Task brief ▸ Search the material below for the string "agent" and list each line that holds it.
------------------------
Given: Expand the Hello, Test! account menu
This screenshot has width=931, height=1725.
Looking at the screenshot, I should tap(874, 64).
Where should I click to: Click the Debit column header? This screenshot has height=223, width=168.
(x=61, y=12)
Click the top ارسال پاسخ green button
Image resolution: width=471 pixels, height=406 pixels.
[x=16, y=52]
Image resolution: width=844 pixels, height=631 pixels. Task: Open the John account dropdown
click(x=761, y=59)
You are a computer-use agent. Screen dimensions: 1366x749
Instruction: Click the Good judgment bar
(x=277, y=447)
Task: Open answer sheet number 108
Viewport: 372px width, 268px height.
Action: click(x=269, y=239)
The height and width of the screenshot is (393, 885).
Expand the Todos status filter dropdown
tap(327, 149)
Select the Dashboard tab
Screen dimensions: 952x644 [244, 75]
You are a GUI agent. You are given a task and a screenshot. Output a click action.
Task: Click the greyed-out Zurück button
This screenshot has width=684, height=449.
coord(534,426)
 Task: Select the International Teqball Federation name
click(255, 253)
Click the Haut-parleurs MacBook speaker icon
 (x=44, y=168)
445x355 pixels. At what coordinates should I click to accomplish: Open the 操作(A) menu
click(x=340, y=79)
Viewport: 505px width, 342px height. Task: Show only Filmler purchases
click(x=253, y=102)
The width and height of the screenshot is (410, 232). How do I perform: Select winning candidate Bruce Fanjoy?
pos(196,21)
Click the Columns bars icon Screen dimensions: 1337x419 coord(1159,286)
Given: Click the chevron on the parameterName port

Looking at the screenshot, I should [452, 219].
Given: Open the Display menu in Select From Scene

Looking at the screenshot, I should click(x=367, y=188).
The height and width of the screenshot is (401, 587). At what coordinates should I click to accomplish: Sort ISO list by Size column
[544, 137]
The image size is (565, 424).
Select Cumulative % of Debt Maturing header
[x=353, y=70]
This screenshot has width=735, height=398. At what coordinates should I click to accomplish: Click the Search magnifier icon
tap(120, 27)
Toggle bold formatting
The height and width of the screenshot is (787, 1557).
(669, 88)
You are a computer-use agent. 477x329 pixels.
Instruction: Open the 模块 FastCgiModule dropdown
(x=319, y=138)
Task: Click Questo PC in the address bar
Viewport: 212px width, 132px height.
------------------------
Task result ▸
You are a computer-use agent. Screen dimensions: 1366x749
You are a GUI agent. You are given a task and a screenshot. Output a click action.
You are a computer-use agent. 477x329 pixels.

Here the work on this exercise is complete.